Since analytic models of $B(C)$ often lack completeness, empirical testing is central; but trust in producers/testers and confidence in generalization to untested scenarios are equally necessary. Risk is categorized by potential for operational, asset, or competitive loss and is engaged through scenario-specific assessment.

Semi-Formal Models:
- Synthetic vs. Analytic Architectures: Distinguishing real (black-box) device execution from modeled (disassembler plus operational rules) behavior; equivalence conditions form a basis for analytic validation, though empirical discrepancies persist.
- Intrinsic Universality: Generalized analytic models enable reasoning about Turing-completeness.
- Safety-Critical Predicate: Determines safety-criticality via the existence of code variants which do or do not cause harm in a robotic system context.
Significance:

ICCL underscores that empirical embedded testing remains essential for confidence in safety-critical domains, and blanket replacement with formal verification is not viable in practice. A plausible implication is that risk management and trust inference are as foundational as technical analysis for high-stakes software deployment (Bergstra, 2010).

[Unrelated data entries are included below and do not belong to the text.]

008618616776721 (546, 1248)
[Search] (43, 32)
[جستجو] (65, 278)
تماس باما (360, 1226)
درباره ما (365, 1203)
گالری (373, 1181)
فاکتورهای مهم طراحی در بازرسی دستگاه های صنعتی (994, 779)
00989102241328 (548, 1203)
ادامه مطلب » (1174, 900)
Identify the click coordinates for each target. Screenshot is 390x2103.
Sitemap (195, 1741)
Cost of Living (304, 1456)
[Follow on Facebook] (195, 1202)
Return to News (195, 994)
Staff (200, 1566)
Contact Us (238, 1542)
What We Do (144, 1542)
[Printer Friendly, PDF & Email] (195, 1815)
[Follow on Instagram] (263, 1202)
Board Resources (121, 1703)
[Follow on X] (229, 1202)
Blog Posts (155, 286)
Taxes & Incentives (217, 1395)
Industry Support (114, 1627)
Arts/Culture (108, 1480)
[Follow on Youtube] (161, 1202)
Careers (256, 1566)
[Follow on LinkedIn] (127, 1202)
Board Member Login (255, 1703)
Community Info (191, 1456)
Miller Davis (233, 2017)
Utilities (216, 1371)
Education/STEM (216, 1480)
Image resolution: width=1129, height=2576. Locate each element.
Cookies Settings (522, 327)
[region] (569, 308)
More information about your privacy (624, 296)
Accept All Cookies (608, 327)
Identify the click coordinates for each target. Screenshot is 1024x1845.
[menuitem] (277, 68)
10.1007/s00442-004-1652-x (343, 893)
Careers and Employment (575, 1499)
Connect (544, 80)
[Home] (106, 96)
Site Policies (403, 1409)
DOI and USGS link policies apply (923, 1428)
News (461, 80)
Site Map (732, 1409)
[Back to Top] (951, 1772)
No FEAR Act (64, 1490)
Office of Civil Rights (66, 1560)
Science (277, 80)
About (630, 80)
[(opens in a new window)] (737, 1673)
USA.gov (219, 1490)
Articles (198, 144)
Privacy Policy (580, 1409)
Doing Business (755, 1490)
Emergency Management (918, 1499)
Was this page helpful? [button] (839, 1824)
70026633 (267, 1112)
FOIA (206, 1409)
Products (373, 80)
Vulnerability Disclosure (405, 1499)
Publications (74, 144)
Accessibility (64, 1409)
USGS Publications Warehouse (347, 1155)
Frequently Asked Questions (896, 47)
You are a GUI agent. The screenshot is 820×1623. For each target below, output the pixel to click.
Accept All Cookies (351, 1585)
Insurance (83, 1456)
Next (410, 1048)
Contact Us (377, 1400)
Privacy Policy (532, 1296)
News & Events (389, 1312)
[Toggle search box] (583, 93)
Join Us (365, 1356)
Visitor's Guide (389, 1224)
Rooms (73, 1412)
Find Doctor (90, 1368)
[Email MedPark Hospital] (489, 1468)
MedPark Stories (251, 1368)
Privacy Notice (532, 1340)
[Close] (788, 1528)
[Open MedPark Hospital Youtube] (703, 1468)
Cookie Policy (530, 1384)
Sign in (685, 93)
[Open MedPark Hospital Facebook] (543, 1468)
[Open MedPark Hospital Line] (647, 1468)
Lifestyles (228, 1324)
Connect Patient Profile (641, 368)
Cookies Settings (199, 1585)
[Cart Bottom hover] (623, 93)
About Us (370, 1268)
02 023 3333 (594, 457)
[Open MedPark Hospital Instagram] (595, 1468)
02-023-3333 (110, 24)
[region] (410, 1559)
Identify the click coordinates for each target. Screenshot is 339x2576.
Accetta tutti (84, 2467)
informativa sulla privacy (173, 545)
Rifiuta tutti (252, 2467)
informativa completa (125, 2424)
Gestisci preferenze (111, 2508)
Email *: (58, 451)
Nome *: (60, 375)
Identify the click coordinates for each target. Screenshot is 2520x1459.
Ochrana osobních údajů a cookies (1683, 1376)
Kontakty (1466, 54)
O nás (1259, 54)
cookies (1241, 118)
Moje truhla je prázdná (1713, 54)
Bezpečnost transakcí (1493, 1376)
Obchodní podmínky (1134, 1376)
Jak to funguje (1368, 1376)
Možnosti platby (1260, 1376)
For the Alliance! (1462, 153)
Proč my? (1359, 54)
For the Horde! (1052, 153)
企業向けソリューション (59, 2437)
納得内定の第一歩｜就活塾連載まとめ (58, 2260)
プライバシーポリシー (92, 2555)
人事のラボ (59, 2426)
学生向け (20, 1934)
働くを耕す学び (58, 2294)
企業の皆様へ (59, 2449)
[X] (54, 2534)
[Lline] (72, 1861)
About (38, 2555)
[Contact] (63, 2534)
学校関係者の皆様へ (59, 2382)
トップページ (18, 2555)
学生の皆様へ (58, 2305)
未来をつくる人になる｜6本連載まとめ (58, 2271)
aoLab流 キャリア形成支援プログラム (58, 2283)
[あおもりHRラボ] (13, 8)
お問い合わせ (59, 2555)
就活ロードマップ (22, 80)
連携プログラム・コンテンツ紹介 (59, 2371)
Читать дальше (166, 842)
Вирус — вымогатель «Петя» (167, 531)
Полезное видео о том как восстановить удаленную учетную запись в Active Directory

6. Comparative Impact, Evaluation, and Limitations

The InfCode frameworks have demonstrated quantifiable advances across multiple software engineering subdomains:

Autonomous Bug Repair: InfCode's adversarial loop and LLM-based strategies outperform pipeline- and agent-based baselines, with improvements in both solved rates and coverage of unique bug classes (Li et al., 20 Nov 2025).
Infrastructure Synthesis: Application-driven infrastructure reduces manual effort and operational costs, at the cost of some expressiveness for dynamic or global artifacts (Tankov et al., 2021).
Control Code Reasoning: The ICCL framework fills a conceptual gap in connecting empirical behavioral testing with informal logic for risk, trust, and deployment—especially relevant in contexts lacking analytic models (Bergstra, 2010).

Identified limitations include specialized tool failures (e.g., editor and bash command errors in repair pipelines), potential over-specialization or semantic drift in generated tests, and challenges in extending infrastructure inference to arbitrarily complex, runtime-computed artifacts. Major avenues for development comprise improved test generation fidelity, toolscript resilience, extension to more language/ecosystem targets, and richer schema capability.

InfCode Variant	Domain	Core Mechanism	Benchmark / Case Study	Solved/Success Rate
InfCode Adversarial	Issue resolution	Test–patch adversarial co-evolution	SWE-bench Verified	79.4%
InfCode-C++	C++ patch synthesis	Intent retrieval + AST-structured search	MultiSWE-bench-CPP	25.58%
Kotless (InfCode)	Cloud infrastructure	Code-based infra inference (Kotlin)	Play KotlinLang migrate	80% cost reduction

These results support the efficacy of integrating multi-modal reasoning—combining semantic, structural, empirical, and risk-aware inference—for software reliability and infrastructure management at scale.